The relative risk of OSCC after hematopoietic stem cell transplantation (HSCT) is increased in males, patients who develop chronic GVHD, patients who have received total body radiation as part of their conditioning regimen, and patients with an over 10-year survival after HSCT [14, 15]. Our patient did not show any of these characteristics, apart from being a male.

Possible pathogenic mechanisms that have been proposed include radiation mutagenesis, GVHD-related inflammation and prolonged GVHD therapy, immunological dysfunction, and carcinogenic and cytotoxic effects of immunosuppressive therapy, or a combination thereof [16].

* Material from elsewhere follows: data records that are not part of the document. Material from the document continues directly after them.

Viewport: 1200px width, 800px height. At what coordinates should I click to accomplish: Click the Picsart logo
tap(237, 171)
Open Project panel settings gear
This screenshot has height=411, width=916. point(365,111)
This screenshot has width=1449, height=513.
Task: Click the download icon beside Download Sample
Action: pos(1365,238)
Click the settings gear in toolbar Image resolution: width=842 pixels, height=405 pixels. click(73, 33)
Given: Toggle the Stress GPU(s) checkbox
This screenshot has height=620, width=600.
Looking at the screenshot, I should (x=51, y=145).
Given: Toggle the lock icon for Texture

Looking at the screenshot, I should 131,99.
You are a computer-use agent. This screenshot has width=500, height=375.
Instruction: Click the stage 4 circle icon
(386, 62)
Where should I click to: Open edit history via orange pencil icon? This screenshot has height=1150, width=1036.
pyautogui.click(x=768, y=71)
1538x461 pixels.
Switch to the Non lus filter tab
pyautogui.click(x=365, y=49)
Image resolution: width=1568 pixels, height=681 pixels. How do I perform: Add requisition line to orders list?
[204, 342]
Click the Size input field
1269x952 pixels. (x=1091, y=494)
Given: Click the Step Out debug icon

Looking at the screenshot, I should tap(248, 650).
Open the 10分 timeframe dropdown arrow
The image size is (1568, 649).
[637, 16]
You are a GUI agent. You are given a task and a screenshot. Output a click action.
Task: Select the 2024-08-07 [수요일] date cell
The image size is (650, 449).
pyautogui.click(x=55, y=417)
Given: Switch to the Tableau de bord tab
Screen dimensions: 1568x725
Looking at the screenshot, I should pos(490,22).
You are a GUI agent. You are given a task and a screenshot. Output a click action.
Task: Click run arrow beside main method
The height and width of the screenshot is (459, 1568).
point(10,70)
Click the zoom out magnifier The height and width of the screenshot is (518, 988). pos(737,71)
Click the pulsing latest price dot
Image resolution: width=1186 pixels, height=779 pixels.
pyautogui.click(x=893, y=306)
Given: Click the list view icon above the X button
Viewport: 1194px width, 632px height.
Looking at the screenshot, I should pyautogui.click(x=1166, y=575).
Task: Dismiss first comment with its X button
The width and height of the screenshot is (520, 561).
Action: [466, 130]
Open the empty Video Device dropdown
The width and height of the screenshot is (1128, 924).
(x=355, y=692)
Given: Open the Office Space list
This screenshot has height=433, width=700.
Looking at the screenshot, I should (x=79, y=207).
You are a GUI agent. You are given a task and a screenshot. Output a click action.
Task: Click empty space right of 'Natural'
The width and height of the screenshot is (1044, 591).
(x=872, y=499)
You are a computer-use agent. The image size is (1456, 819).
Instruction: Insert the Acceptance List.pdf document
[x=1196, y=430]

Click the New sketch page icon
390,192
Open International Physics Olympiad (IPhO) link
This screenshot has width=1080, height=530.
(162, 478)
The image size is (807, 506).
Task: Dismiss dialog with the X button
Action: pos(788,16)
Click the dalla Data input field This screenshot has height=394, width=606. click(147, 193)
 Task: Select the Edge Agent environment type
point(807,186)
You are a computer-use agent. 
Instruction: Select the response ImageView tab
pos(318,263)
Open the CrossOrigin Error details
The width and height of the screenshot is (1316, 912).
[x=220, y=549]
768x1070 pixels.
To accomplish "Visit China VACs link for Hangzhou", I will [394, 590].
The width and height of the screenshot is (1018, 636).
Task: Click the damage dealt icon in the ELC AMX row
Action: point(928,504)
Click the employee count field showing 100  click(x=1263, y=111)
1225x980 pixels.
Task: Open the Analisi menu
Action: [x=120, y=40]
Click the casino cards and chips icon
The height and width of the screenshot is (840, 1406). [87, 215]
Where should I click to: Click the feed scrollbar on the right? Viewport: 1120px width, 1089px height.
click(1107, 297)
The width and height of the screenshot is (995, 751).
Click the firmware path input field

Above all, it is feasible that malignant oral neoplasms are increasingly being described in the literature as a consequence of lesions of chronic GVHD and prolonged multidrug treatment to control its manifestations (primarily immunosuppressive with azathioprine, cyclosporine, prednisone, or tacrolimus) [16].

Our patient never showed lesion due to oral chronic GVHD; however, his malignancy developed directly adjacent to an area of osteonecrotic bone. We could only presume that the presence of a necrotic infected bone area, in some instance, may have influenced the outcome in a patient partially susceptible.

Oral and dental physicians should therefore be aware that MRONJ lesions might be a possible risk factor for the development of OSCC, particularly in patients with previous HSCT. Further studies to elucidate this possibility are however required.

Conflict of Interests

The authors declare that there is no conflict of interests regarding the publication of this paper.